Virtual Goods As Incentives, Or, Money For Nothing

Interesting news on the virtual goods front: it seems gift cards holding Facebook Credits are now on sale at Wal-Mart and Best Buy, expanding retail distribution that already includes Target. The in-store card sales are touted as "The quick & easy way to get premium items in your favorite games and applications" -- meaning you can use them to pay for "virtual goods" in games like Farmville and Mafia Wars.

Boiling the story down to its bizarre essence, brick-and-mortar retail establishments are now selling real cards holding imaginary money to buy things which don't actually exist. While there is undoubtedly a certain surreal quality to this news, the move seems logical enough, and I'm not one to question what people do with their money. But I believe there are some potential pitfalls for retailers who want to use Facebook Credits (meaning, virtual goods) as part of in-store incentives and promotional offers. Basically, they have to be careful not to annoy consumers by insulting their intelligence.
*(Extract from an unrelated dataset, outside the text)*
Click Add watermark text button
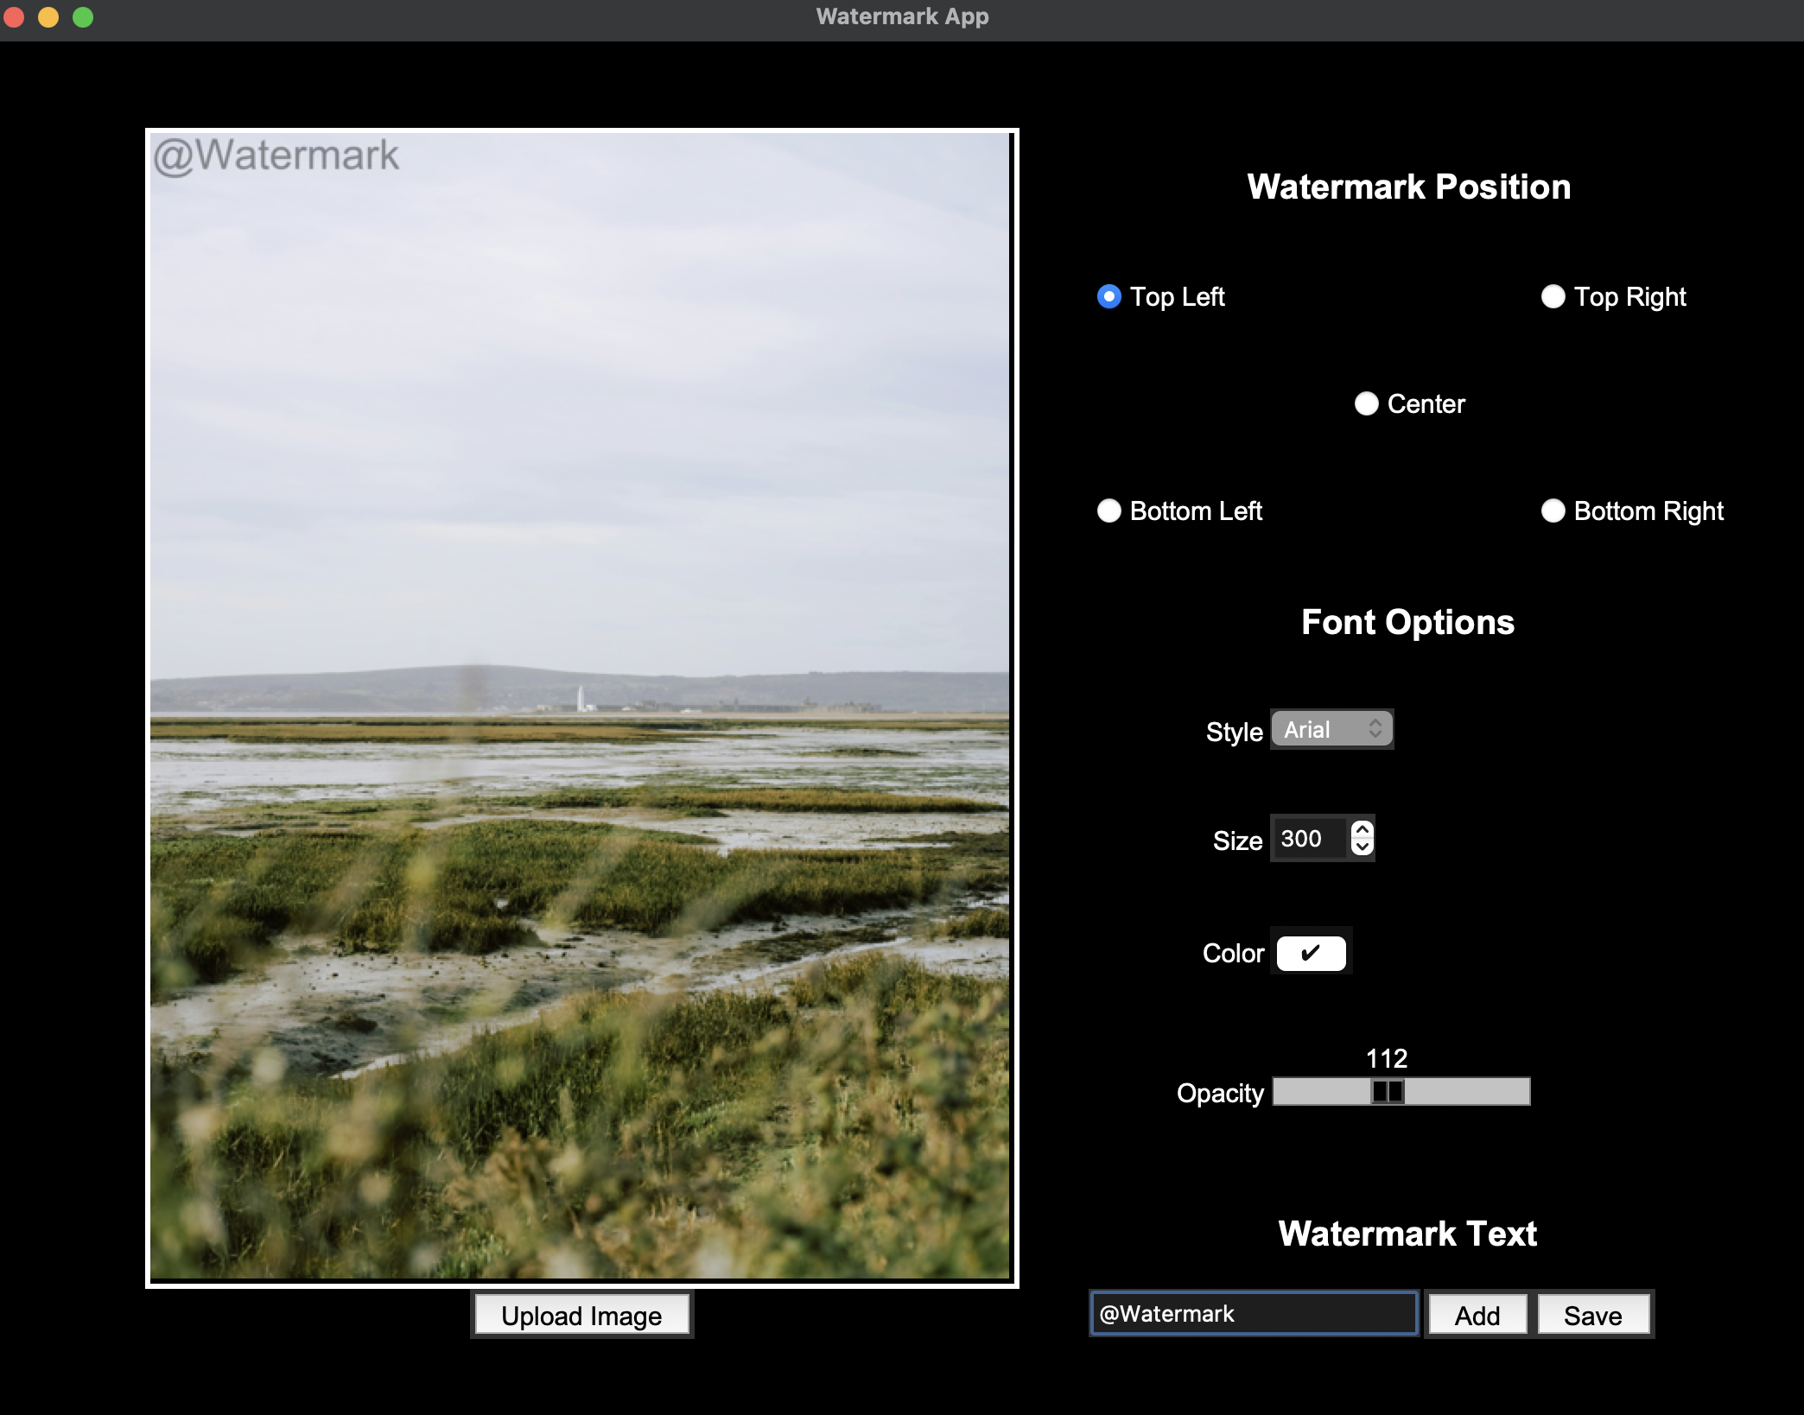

There's no question that gift cards in general are very popular: they carry an obvious (but not distastefully ostentatious) value combined with flexibility which allows the recipient to choose the goods they want. According to data from the National Retail Federation, U.S. consumers spent $23.6 billion on gift cards in the 2009 holiday season.
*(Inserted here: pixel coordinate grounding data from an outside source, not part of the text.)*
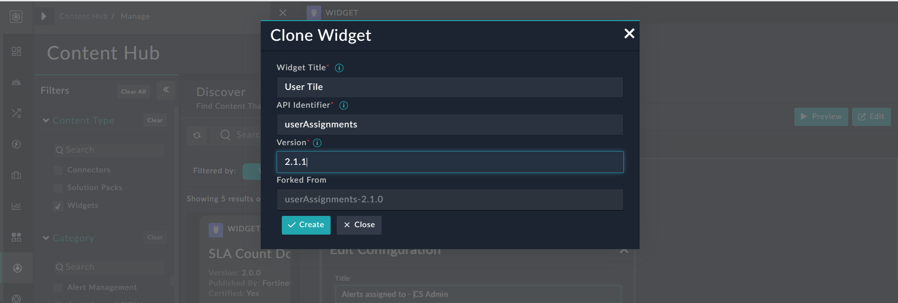The image size is (898, 303).
Task: Click the Resources briefcase icon
Action: click(x=16, y=175)
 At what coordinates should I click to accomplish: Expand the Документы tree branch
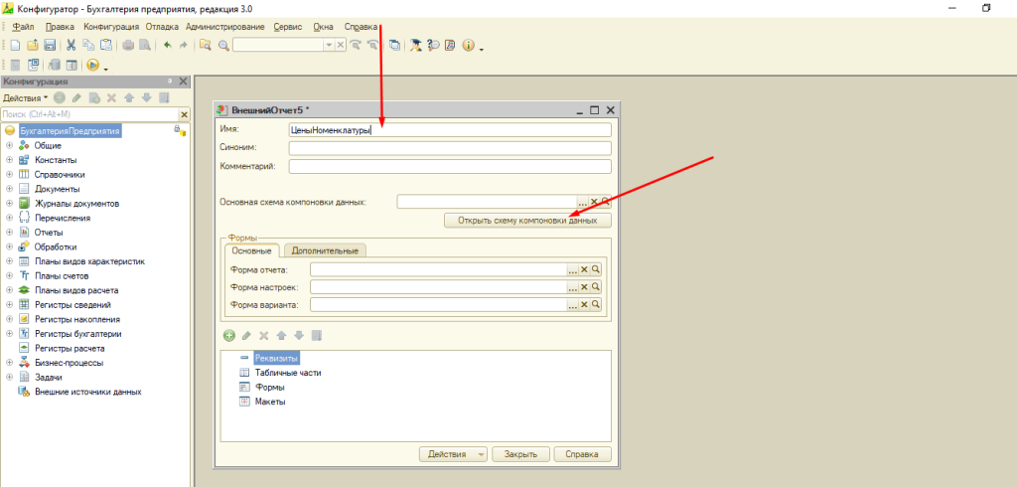pyautogui.click(x=9, y=189)
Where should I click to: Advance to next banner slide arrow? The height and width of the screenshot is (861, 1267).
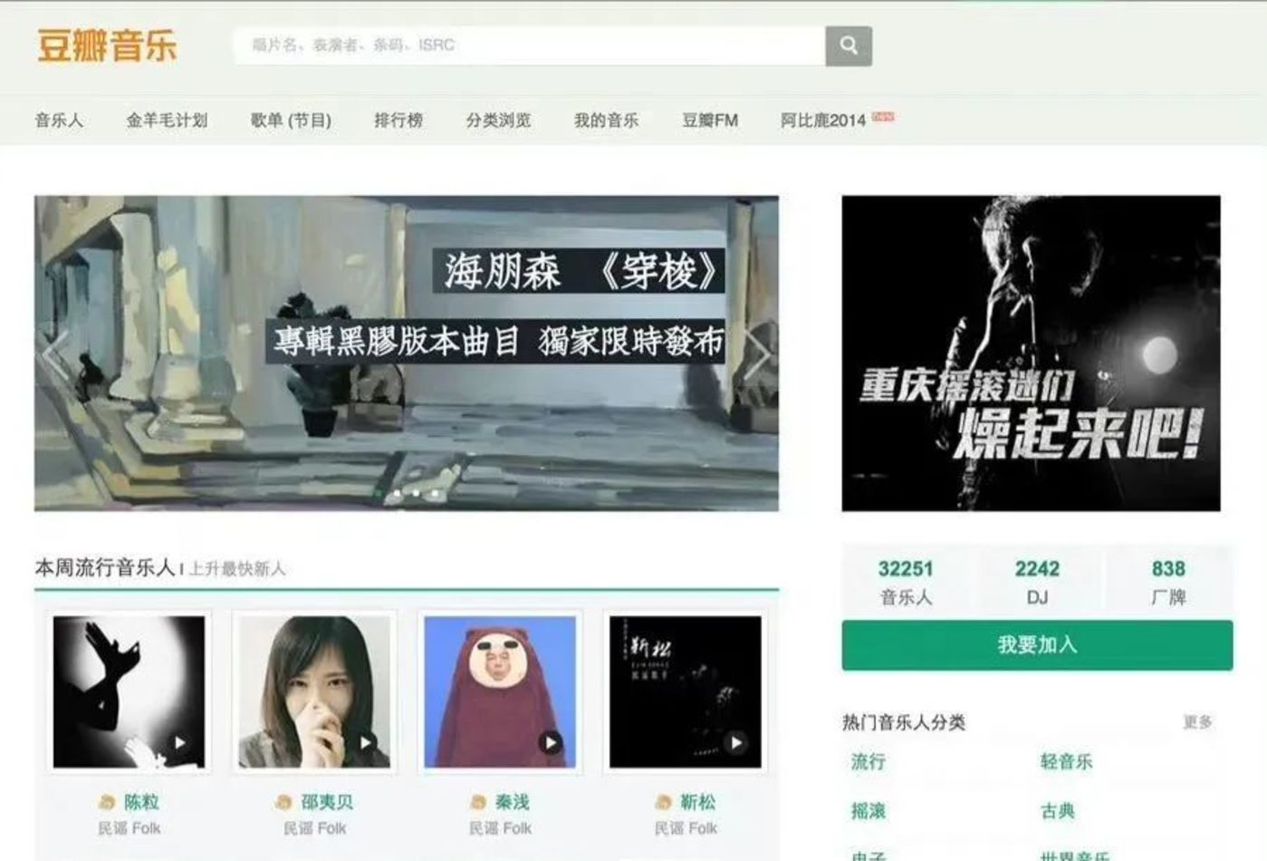pos(757,353)
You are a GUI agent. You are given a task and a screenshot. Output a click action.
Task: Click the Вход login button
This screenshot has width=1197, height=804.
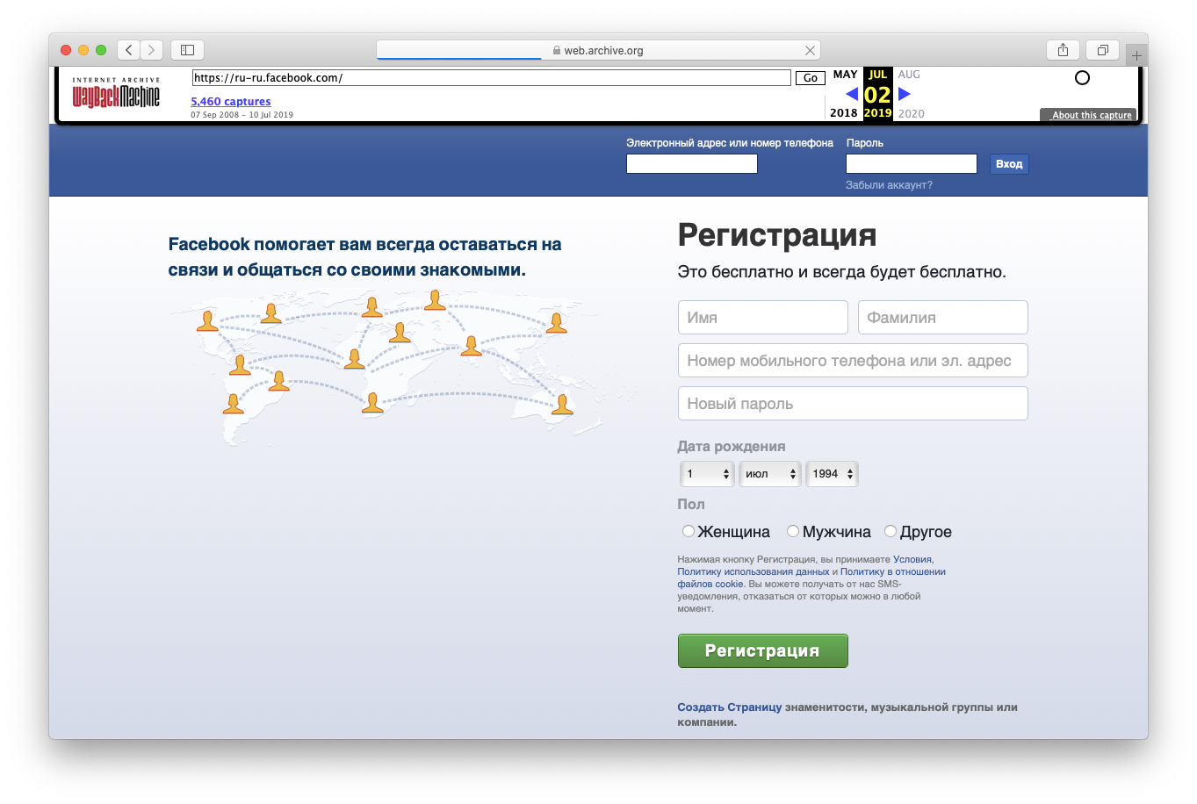click(1008, 164)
It's tempting, in this context, to incorporate Facebook Credits gift cards into promotional offers. The eConsultancy blog ( ) compared two hypothetical retail offers imagined by Scott Silverman of -- one offering a consumer two pairs of jeans for $20 off, the other offering two pairs of jeans and 20 Facebook Credits -- and concluded that the offer of Facebook Credits offer was more attractive to consumers. This despite the fact that Facebook Credits are worth substantially less than real dollars, as Silverman himself notes: "Each Facebook credit is worth 10 cents, so the cost to the retailer is $2, or 20% off of an order that might be $50-$60."
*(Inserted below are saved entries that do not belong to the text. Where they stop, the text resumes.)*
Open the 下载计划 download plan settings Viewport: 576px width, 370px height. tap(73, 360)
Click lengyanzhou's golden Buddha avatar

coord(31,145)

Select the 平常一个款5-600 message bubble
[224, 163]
Explaining his reasoning, Silverman believes that "20 feels like a pretty significant number to consumers...We believe that'll have a high perceived value to consumers, and it will help drive them to make that purchase." But this strikes me as a perilous approach, given the potential for consumer backlash. Essentially, it assumes consumers are so thoughtlessly naïve, and economically ignorant, that they won't do the basic math to figure out they're really not getting much of a reward. While some who do the math might appreciate a $2 discount on a $60 purchase, I think most would view this as a negligible amount and recognize the discount as a cheap gimmick -- and a slightly deceptive gimmick at that, a bait-and-switch trying to substitute Facebook Credits for dollars.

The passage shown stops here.